Iran's former president Khatami's visit to Germany, Nov 15-20, was mostly headlined in the international news around the current nuclear crisis in his talks with German politicians. However, the visit was made upon the invitation of the KĂ¶rber Foundation. Following a reception at the Bergedorf Round Table in Berlin he gave an evening speech
... at the Berlin Institute of Advanced Studies on "Religion and Pluralism." At this event, which took place within the Institute's current project "Modernity and Islam," Khatami detailed his views on Islam's relationship with secularism. He said it is his firm conviction that secularism is a purely Western phenomenon and is not an option within the Islamic world. At the same time he reaffirmed his founding idea of the dialog of cultures, saying for example that he supports equal rights for men and women.
In Khatami's speech I see a repeated pattern common in the kind of thinking that largely led the reform movement intellectually 8 years ago. Khatami gives a very flashy high point in his speech on the equality of rights of men and women. But he comes short of the more fundamental issue of secularism. Why? Here's the crux of his reasoning:
Khatami pointed out that ethics must be the foundation of human thought and economic and political affairs [...] He said: "Of course we may assume many general and non-historical meanings for secularism, but turning a subject that is in all its existence a historical matter into a non-historical matter is a balatant mistake" [...] He explained: "Secularism is the experience of the Western culture and thought. Insisting on spreading it to places where the underlying intellectual background, and the political and social reasons for its appearance are lacking, is clearly a mistake, regardless of being desirable or not."This argument is based on the assumption that secularism is a historical artifact. Of course, in the sense that anything has a history, any social or political aspect of various human societies are historic artifacts. But that is not what we mean by "historic artifact." What is meant is, as Khatami singled out, that the particular experience is not transferrable to other human societies. This historic fatalism is at the core of the failure of the intellectual basis of the reform movement. It deprives its adherents of a most important source of progress: human experience.
There is of course no direct way of showing that history has its own destiny, since we are the ones making that history. There is in the same way no direct way of showing that it does not.
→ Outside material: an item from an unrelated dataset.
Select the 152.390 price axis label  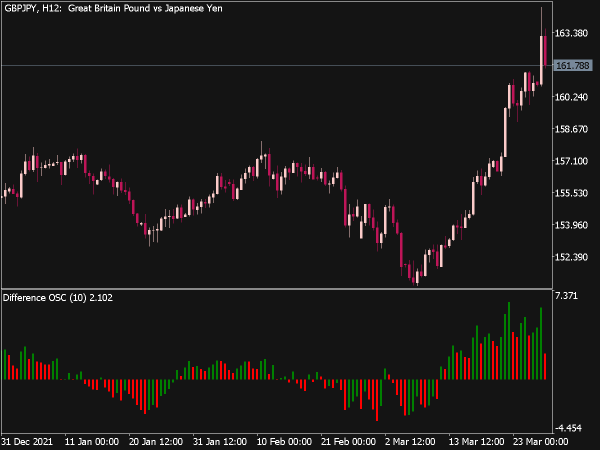coord(571,257)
But we may see, indirectly, that in coming up with an understanding of our human societies, we are able to assume that certain aspects of a human society are "universal" human experiences. This will then lead to consequences through arguments that base on that assumption with very far-reaching results. Respecting a code human rights is such a "universal" human experience. Secularism is another.
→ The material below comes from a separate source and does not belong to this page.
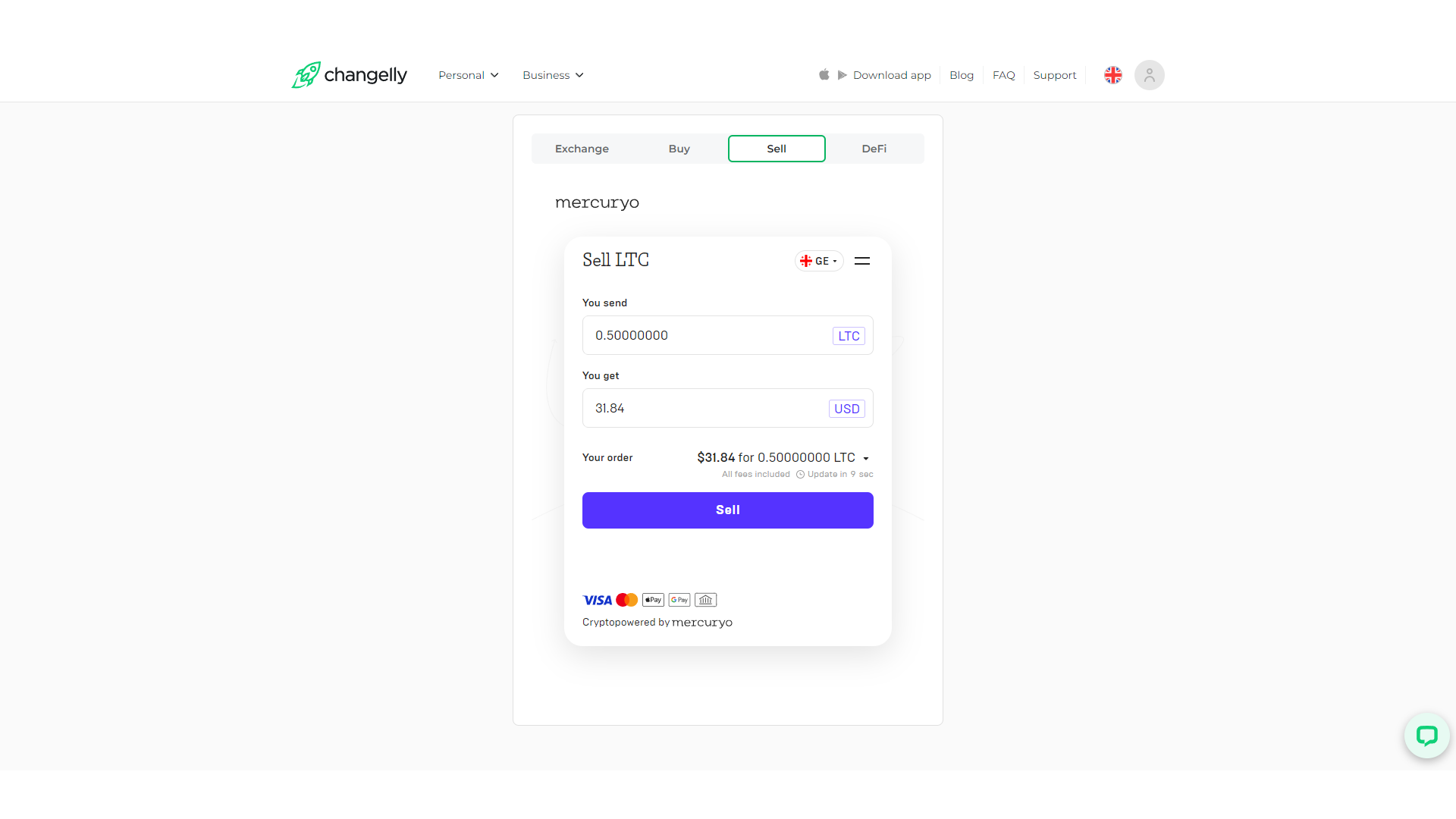The height and width of the screenshot is (819, 1456).
Task: Click the user profile avatar icon
Action: 1150,75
Here is the basis for separating the state and religion that applies universally to all human societies of today's dimensions: we must separate politics, which makes categorical decisions for all members of the society, from practices that cannot possibly be agreed upon by all those members without foregoing their chance of changing their mind. Prominent among all such practices is of course religion. This is closely linked to, say, the equality of rights of men and women, which Khatami apparantly advocates. Otherwise we cannot ensure a minimum of rights for all the members of the society, since the political power will use its own religious practice to set those right unequally for the members of the society it is ruling. Combined with Khatami's assertion that "ethics must be the foundation of economic and political affairs" the absence of secularism is a recipe for the deadliest kind of social order history has ever witnessed in various forms and names. Khatami repeatedly admited in his previous public speeches that even if all (or a close-to-all majority of) members of the society consider themselves muslims their individual "interpretations" of what they consider Islam will be different from and even in conflict with each other, yet he cannot see the logical link between this fact and secularism via human rights.